Despite thousands of articles about hundreds of these polypeptide antibiotics over several decades, basic questions about their mechanism of action remain unanswered. Most investigators have concluded that they act solely by permeabilizing the bacterial cell membrane. Although strong evidence for another mechanism of action has not yet emerged, this conclusion may not represent the whole story because polypeptide antibiotics clearly have other significant effects on bacteria (8–11). Moreover, few naturally occurring antibiotics have only one mechanism of action, presumably because antibiotics with multiple mechanisms of action have been selected to overcome the development of resistance to any one mechanism. Resistance to polypeptide antibiotics is common, and different polypeptides tend to have different patterns of resistance or susceptibility among bacteria. Resistance to any one polypeptide often varies widely among closely related bacterial species, and can even vary among different strains of the same species.
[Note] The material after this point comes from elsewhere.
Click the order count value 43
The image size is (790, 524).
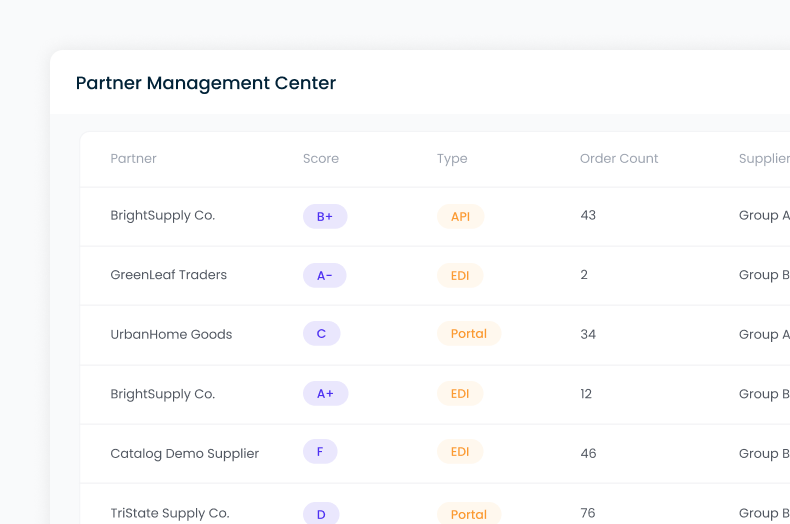588,215

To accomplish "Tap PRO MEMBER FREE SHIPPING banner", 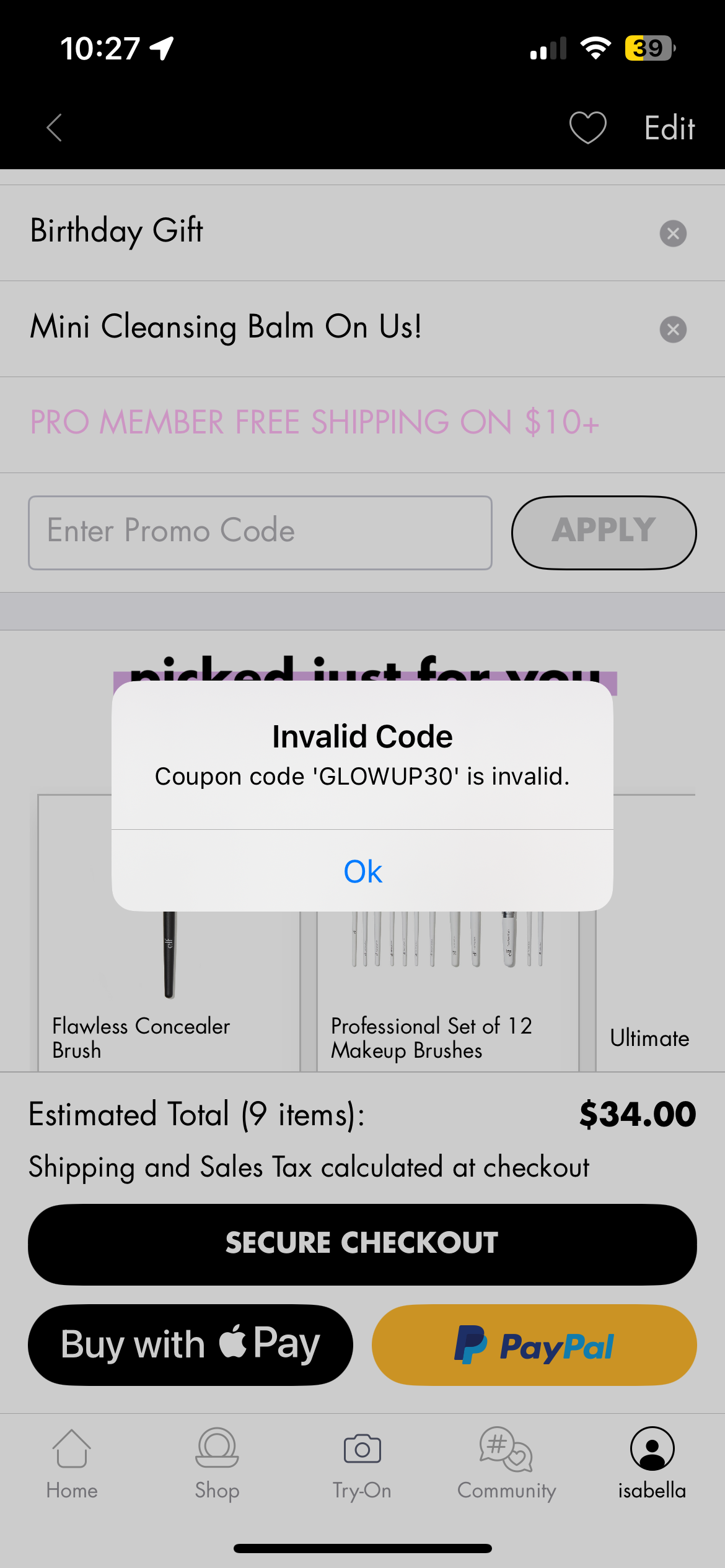I will pyautogui.click(x=315, y=422).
It is difficult to explain these diverse patterns of resistance with a single mechanism of action targeting lipids in the bacterial cell membrane. Of course, resistance may occur when access to the site of action is blocked. This explanation may account for the resistance observed in one case where changes in growth medium induced changes in the outer membrane (i.e., not the cell membrane) of a Gram-negative bacterium (12). However, if polypeptide antibiotics must overcome selective barriers to reach their site of action, any description of their mechanism of action must be expanded to include this capability.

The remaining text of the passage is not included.